Signal buffers are unavoidable parts of the routing paths in FPGAs 
and most of the previously proposed RRAM-based FPGA 
architectures [3-7] use straightforwardly the standard buffering 
scheme. However, the use of different switches is likely to impact 
the buffer allocation in RRAM-based FPGAs. To cope with this 
question, an adaptive buffer allocation method is proposed in [8], 
where the buffers are inserted on demand within the data path. 
While showing great promises, this method implies a serious change 
in the architecture and design methodology and employs additional 
RRAM switches to allocate the buffers. However, an intermediate 
path can be followed, consisting of optimizing the traditional FPGA 
buffering scheme to RRAM-based routing circuitries. 

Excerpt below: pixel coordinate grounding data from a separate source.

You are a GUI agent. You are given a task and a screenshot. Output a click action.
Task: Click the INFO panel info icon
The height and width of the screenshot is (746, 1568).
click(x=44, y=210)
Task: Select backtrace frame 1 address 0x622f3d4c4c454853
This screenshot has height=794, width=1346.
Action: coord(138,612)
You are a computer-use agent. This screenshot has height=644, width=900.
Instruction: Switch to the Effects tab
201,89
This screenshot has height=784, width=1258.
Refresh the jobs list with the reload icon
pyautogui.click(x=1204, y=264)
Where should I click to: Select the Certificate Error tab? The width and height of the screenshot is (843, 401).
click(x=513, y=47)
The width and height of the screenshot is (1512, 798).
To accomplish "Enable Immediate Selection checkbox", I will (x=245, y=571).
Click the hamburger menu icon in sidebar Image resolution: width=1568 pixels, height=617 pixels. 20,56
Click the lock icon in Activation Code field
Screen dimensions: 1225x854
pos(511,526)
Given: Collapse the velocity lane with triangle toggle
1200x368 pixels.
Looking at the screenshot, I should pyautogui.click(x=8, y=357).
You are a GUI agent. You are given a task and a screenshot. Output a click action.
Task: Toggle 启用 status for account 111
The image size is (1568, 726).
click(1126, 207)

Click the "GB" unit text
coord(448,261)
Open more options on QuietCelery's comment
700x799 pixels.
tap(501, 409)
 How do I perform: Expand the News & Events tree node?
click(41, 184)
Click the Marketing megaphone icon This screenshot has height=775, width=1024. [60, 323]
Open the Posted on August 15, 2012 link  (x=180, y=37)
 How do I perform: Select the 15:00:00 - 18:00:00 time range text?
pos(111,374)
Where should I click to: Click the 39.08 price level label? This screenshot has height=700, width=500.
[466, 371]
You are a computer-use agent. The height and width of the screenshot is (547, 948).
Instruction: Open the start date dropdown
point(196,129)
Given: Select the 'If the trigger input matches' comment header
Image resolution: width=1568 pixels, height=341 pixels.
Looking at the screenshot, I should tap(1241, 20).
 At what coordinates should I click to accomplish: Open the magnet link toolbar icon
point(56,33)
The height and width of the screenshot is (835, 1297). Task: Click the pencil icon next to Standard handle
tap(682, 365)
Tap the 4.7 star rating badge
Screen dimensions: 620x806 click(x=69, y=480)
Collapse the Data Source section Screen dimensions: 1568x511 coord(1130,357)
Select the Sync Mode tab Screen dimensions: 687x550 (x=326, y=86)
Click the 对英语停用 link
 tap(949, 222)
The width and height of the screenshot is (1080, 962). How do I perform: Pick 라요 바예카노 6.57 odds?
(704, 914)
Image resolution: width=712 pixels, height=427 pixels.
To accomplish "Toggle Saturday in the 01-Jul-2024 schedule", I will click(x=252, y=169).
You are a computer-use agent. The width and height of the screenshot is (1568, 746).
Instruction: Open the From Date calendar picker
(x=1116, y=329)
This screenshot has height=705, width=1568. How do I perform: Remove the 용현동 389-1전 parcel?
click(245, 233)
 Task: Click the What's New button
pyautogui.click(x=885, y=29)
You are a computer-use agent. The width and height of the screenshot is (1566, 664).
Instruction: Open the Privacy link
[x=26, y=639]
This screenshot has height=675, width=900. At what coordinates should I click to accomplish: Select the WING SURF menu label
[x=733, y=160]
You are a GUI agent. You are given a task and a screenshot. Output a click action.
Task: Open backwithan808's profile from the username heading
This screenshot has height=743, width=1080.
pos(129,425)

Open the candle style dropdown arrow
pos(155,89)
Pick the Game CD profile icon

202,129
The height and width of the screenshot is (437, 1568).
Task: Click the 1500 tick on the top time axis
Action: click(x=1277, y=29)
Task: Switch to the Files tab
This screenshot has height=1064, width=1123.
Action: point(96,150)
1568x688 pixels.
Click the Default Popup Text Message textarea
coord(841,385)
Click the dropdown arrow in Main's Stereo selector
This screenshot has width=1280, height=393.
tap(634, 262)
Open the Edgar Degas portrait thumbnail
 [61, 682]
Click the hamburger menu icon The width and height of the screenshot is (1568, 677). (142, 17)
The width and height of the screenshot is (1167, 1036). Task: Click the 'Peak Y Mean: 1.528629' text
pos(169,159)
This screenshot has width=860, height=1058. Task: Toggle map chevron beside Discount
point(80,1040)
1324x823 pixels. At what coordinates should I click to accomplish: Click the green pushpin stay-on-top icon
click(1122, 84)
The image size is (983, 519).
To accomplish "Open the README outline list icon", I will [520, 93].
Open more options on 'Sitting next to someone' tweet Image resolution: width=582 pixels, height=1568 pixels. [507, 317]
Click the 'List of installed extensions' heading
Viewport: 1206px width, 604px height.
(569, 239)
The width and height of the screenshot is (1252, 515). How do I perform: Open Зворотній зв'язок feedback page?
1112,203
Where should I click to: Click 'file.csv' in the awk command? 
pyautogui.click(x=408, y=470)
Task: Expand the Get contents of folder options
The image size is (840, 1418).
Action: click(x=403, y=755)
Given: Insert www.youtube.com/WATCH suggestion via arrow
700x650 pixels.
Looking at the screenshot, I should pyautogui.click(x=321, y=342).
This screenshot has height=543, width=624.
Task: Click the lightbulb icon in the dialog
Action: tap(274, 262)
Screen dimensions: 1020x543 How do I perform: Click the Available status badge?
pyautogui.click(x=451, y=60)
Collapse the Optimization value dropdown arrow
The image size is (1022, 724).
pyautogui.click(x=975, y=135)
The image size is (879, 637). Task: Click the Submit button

In this paper, we first analyze the effects of buffer allocation in 
RRAM-based FPGAs. Then, we adapt the traditional buffering 
scheme to RRAM-based routing structures, by reducing the number 
of buffers without sacrificing the system performance. Unlike 
traditional architectures that employ a buffer at the output of every 
routing switchbox, we omit some of the buffer and use unbuffered 
switchboxes. Architectural simulation results show that an 
RRAM-based FPGA can outperform its standard CMOS counterpart 
by 17%, 56% and 9% in area, delay and power respectively at a 
45-nm technology node. When using the newly proposed buffering 
scheme, an extra bonus of 16%, 9% an 5% in area, delay and power 
respectively is granted to the RRAM-based architecture.  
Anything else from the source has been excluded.